National School Choice Week was founded in 2011 to promote the concept of all forms of school choice: district schools, district magnet schools, charter schools, private schools, and home schooling. The event, which takes place the last week of January each year, is sponsored by the National School Choice Awareness Foundation.

==Overview==
In 2014, Republican Sen. Ted Cruz and Democratic Rep. Sheila Jackson Lee appeared at a National School Choice Week event at Minute Maid Park in Houston. In 2015, National School Choice Week opened with a nationally televised event in Jacksonville, Florida, featuring speeches by former NFL player Desmond Howard, Democratic strategist Joe Trippi, and a video greeting by U.S. Senator Marco Rubio.

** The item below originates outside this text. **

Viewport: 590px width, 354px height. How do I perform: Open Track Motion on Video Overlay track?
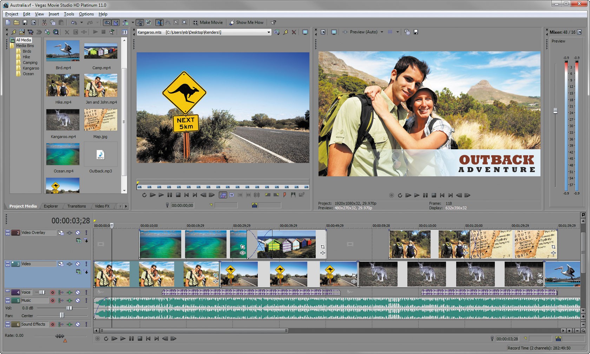coord(61,232)
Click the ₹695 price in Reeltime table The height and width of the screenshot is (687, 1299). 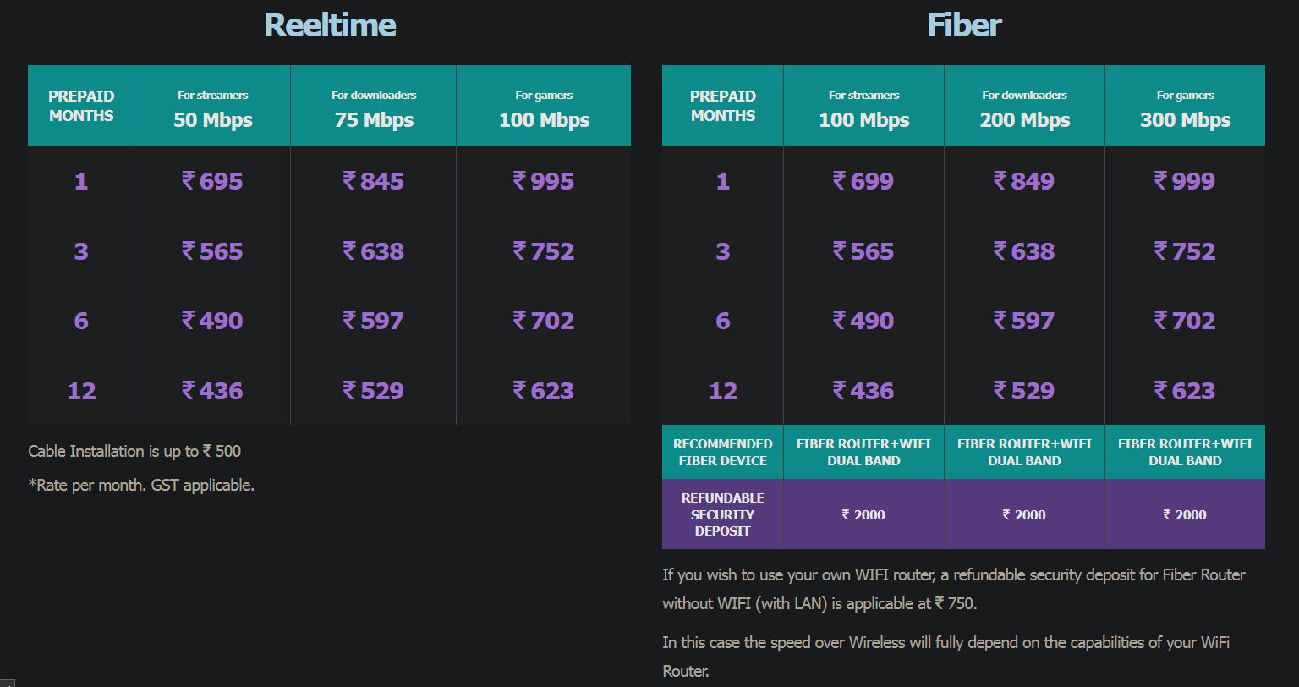click(212, 181)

In 2018, U.S. Secretary of Education Betsy DeVos spoke at a National School Choice Week event on Capitol Hill.

National education organizations that have participated in the week's events include the National Alliance for Public Charter Schools, Magnet Schools of America, the Council on American Private Education, the National Coalition for Public School Options, the Home School Legal Defense Association, the American Federation for Children, the Association of American Educators, the Black Alliance for Educational Options, the Children's Scholarship Fund, Choice Media, Education Reform Now, Families Empowered, the Foundation for Excellence in Education, and the 50 State Campaign for Achievement Now.

From 2015 to 2019, the US Senate passed a commemorative resolution recognizing School Choice Week, and U.S. President Donald Trump issued similar proclamations in 2017, 2018, and 2019.

The President of National School Choice Week is Andrew Campanella. He has served in this capacity since 2012.